Elasticsearch can also be used to power the search feature on a business’s website, which helps customers find products more quickly. However, ESRE is elevating that experience with AI, too. Let’s say a customer wants to install a fence in their backyard. An AI-powered search engine will allow them to enter a query like, “What products and tools do I need to build a wooden fence that is 100 feet long and six feet high in California?”
An AI engine with good data will present everything the customer needs — including relevant regulations — so all they have to do is click “buy.” It saves countless hours otherwise spent trawling the internet for everything they need, and that’s a level of convenience consumers will soon expect. Therefore, businesses that don’t use tools like Elasticsearch could be left behind.
Accelerating revenue growth, driven by high-spending customers
Elastic’s fiscal year 2024 wrapped up on April 30. In the fourth and final quarter, the company generated $335 million in revenue, a 20% increase from the year-ago period. It was the fastest pace of growth in more than a year and marked the second-consecutive quarter of acceleration.
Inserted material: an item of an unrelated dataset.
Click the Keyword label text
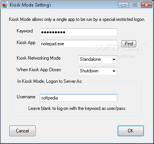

At the end of Q4, the company had 1,330 customers with an annual contract value of at least $100,000. It was an increase of 60 customers from just three months earlier, which was the biggest quarterly addition in all of fiscal 2024. Plus, the company reported a net revenue expansion rate of 110%, which meant existing customers increased their trailing-12-month spending 10% in Q4, compared to the year-ago period.
The results were especially impressive when you consider Elastic has carefully managed its costs to improve its bottom line. The company delivered net income of $61.7 million for the year, a big swing from the $236.2 million net loss in fiscal 2023. It did benefit from a one-time tax benefit of $184.4 million, but even if you exclude that, its net loss still would have been almost 50% smaller in fiscal 2024.
On a non-GAAP basis, which strips out one-off and non-cash expenses like stock-based compensation, Elastic’s net income soared 490% to $123.5 million. The point is, the company is finding a way to deliver accelerating revenue growth while managing its expenses to make substantial progress at the bottom line. It means the company doesn’t have to burn truckloads of cash to attract new customers and expand its business — a great sign for investors.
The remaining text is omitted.